Data to use ::
========================================================================
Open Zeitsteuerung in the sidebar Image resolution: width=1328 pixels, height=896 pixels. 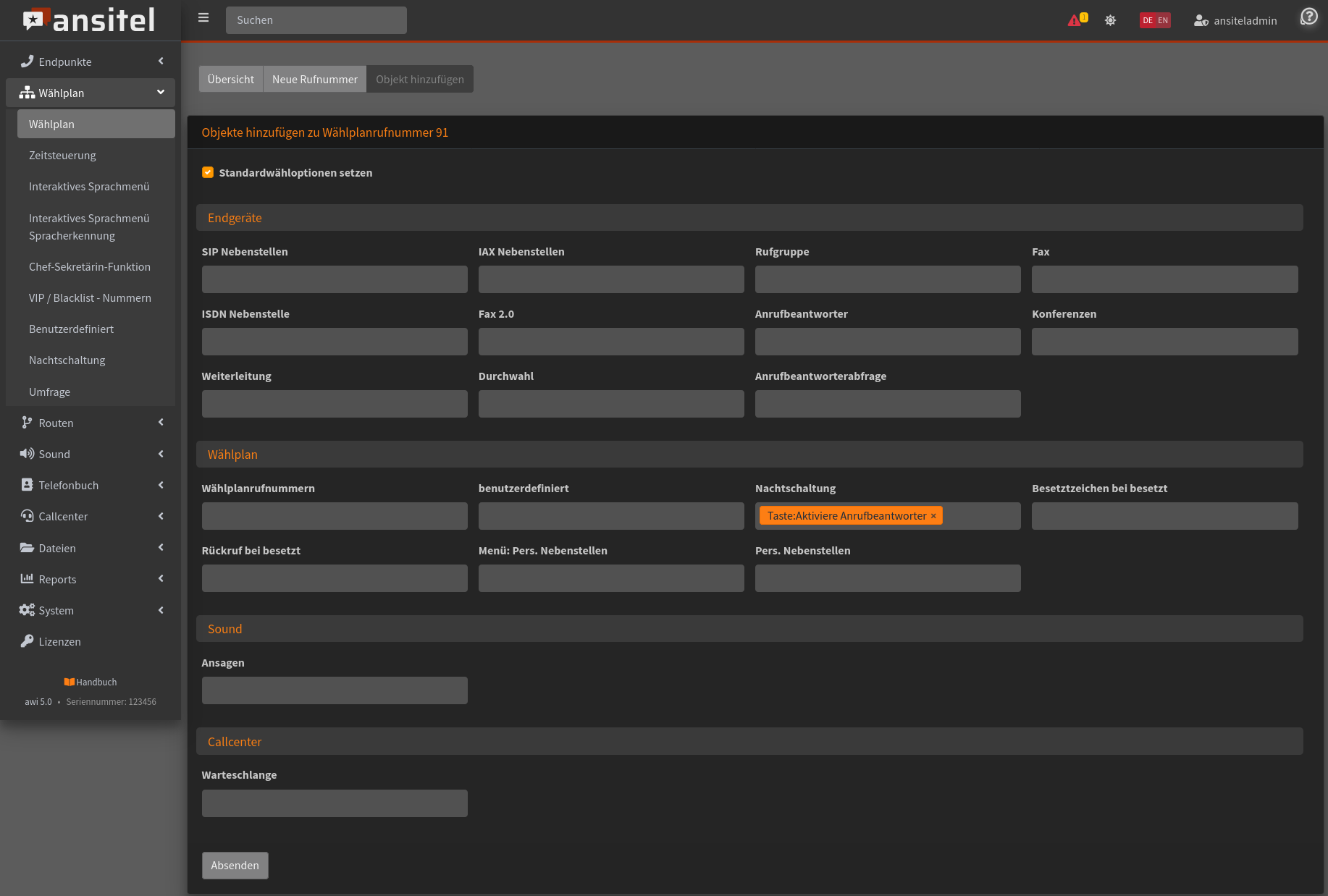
========================================================================
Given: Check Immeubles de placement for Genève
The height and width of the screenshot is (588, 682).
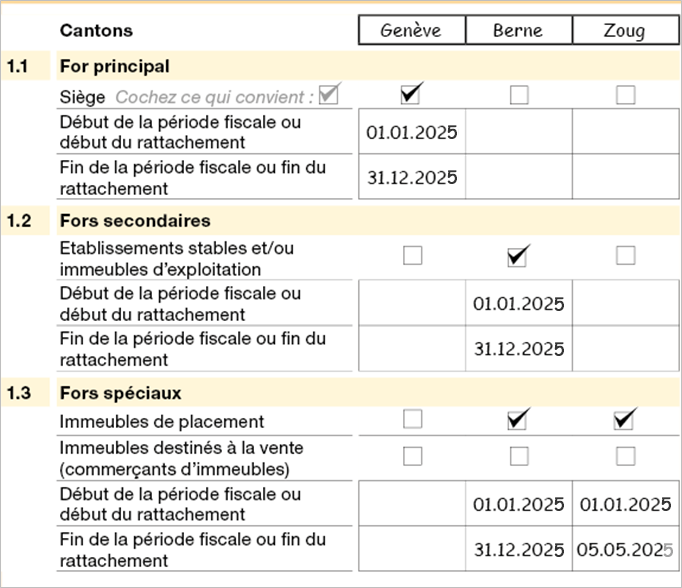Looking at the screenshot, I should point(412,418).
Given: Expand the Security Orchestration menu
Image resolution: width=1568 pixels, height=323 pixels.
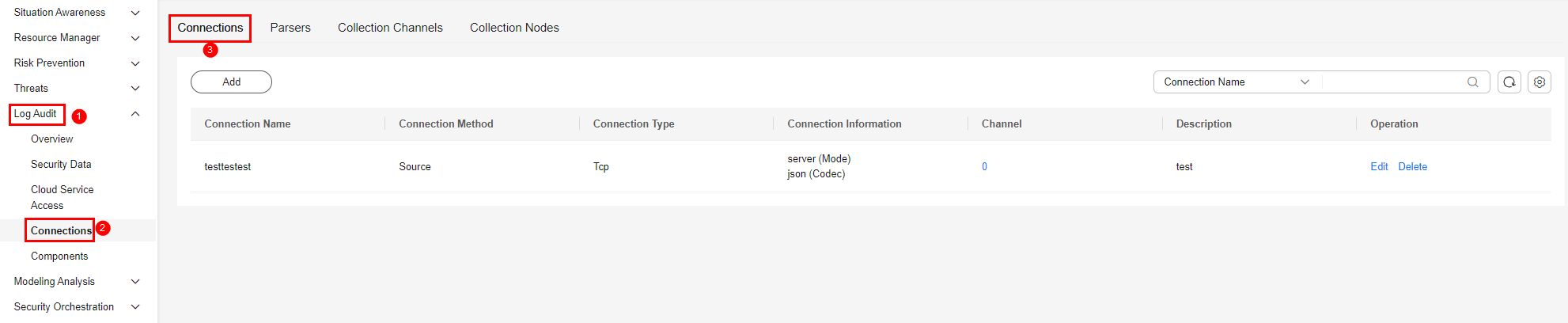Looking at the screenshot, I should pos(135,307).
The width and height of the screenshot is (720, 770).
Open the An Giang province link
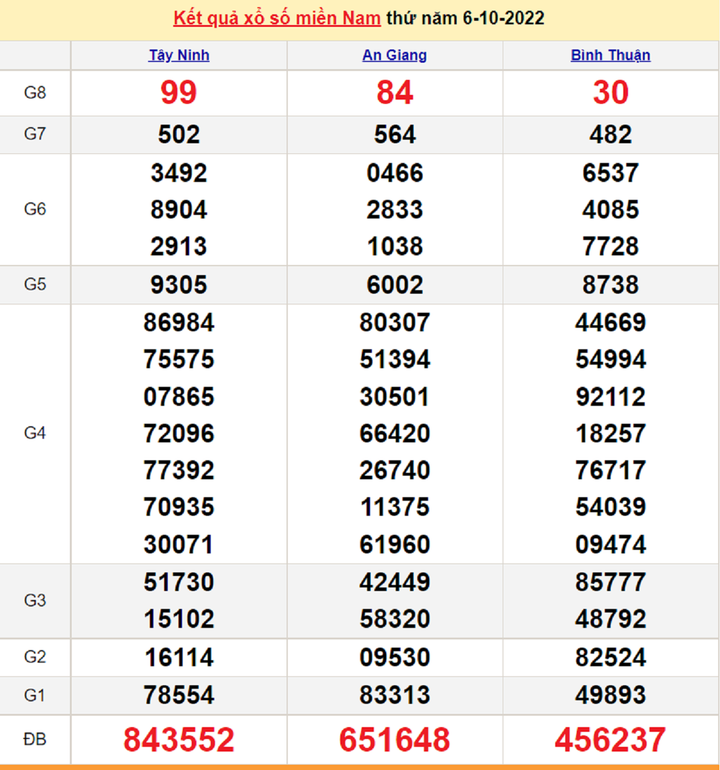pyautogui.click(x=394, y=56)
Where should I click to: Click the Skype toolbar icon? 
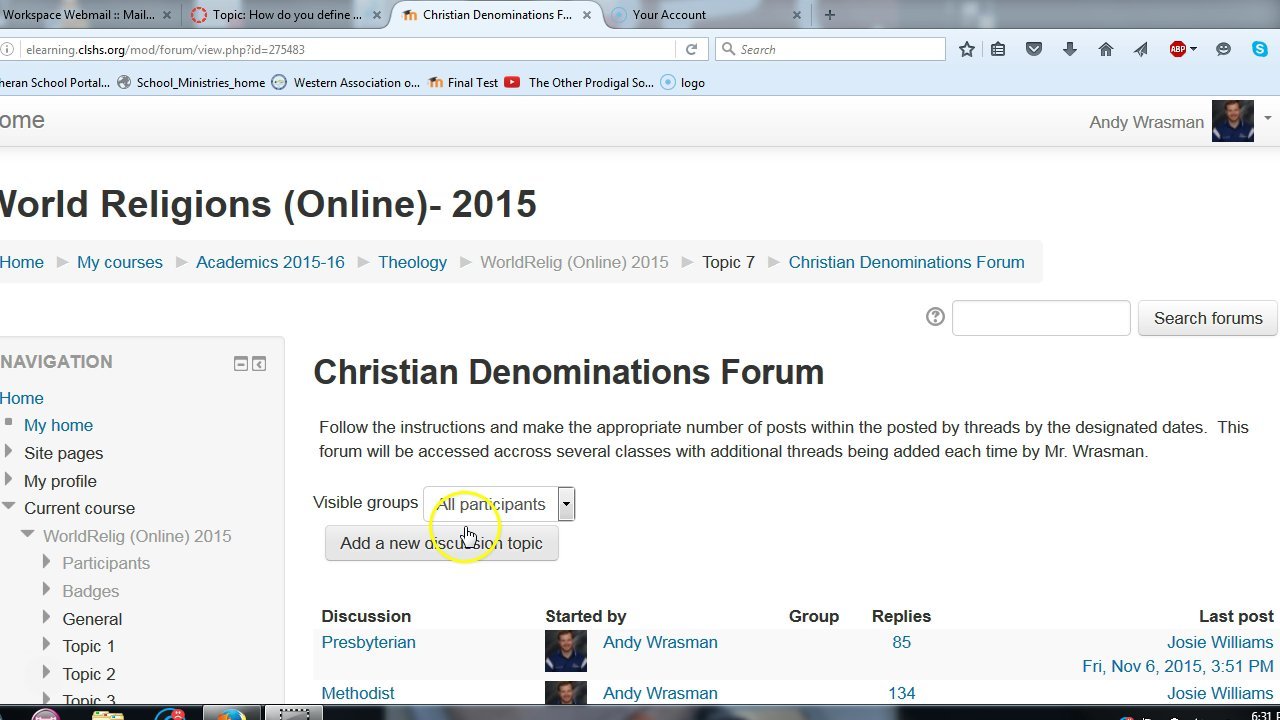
========================================================================
Brief :: In the entries above, identify every line with the string "Given".

Exercise answer ::
Given: Check Immeubles de placement for Genève
Given: Expand the Security Orchestration menu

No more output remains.